To do. After locating the line that bears "PREV (184, 1048)", restate word for word that line and the rest of the listing to its final line, excluding all pictures.

Information provided.
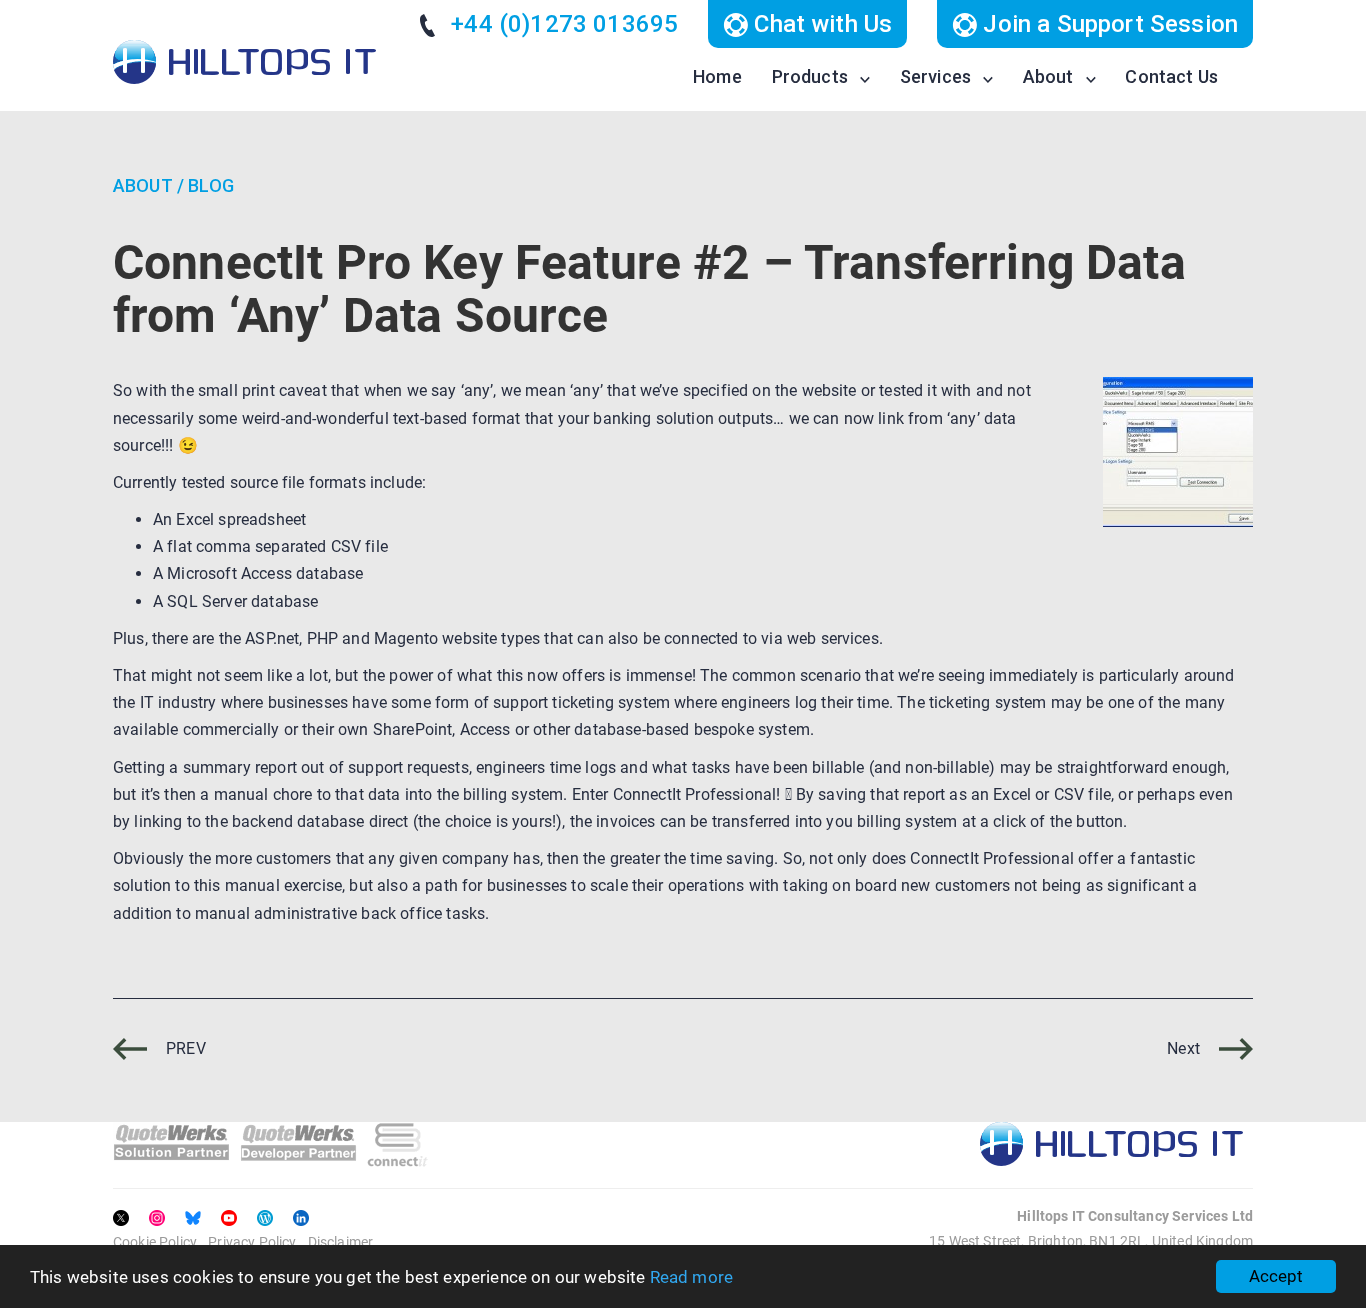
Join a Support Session (1107, 24)
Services (935, 76)
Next (1185, 1048)
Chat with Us (820, 24)
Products (810, 76)
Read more (691, 1277)
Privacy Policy (252, 1242)
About (1048, 76)
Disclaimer (341, 1242)
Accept (1276, 1276)
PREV (184, 1048)
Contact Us (1171, 76)
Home (717, 76)
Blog (211, 185)
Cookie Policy (155, 1242)
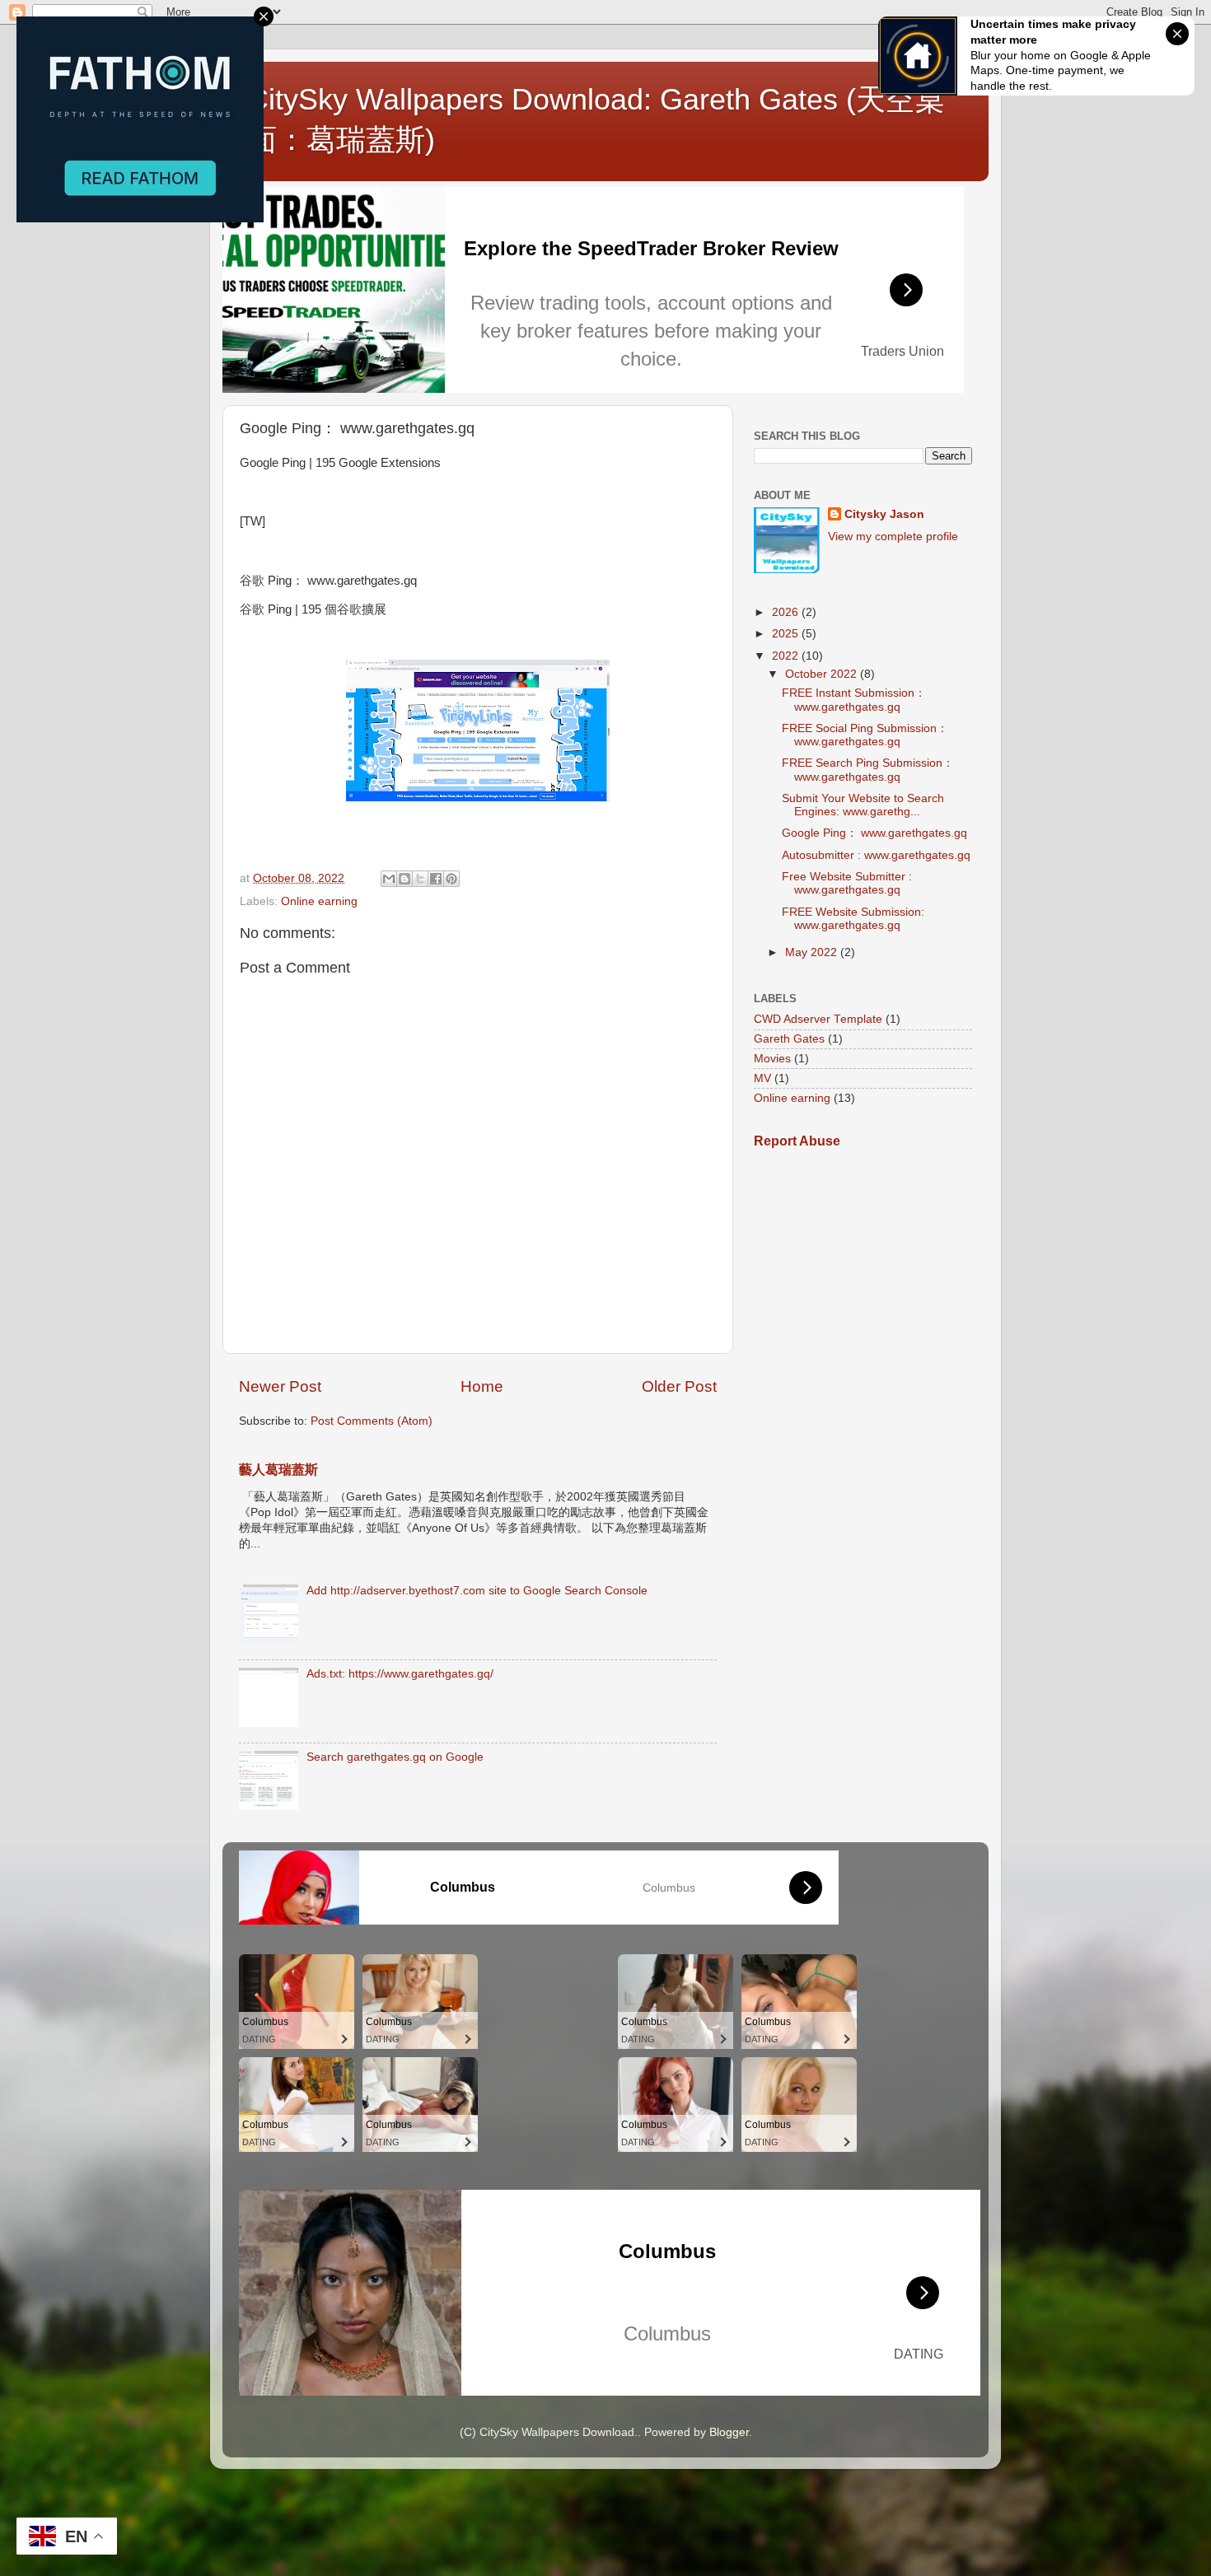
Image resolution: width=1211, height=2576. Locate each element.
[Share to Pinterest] (451, 878)
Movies (772, 1058)
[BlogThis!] (404, 878)
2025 (787, 634)
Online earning (319, 901)
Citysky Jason (884, 514)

Response area.
PREV (184, 1048)
Contact Us (1171, 76)
Home (717, 76)
Blog (211, 185)
Cookie Policy (155, 1242)
Image resolution: width=1211, height=2576. Locate each element.
[Share to Pinterest] (451, 878)
Movies (772, 1058)
[BlogThis!] (404, 878)
2025 (787, 634)
Online earning (319, 901)
Citysky Jason (884, 514)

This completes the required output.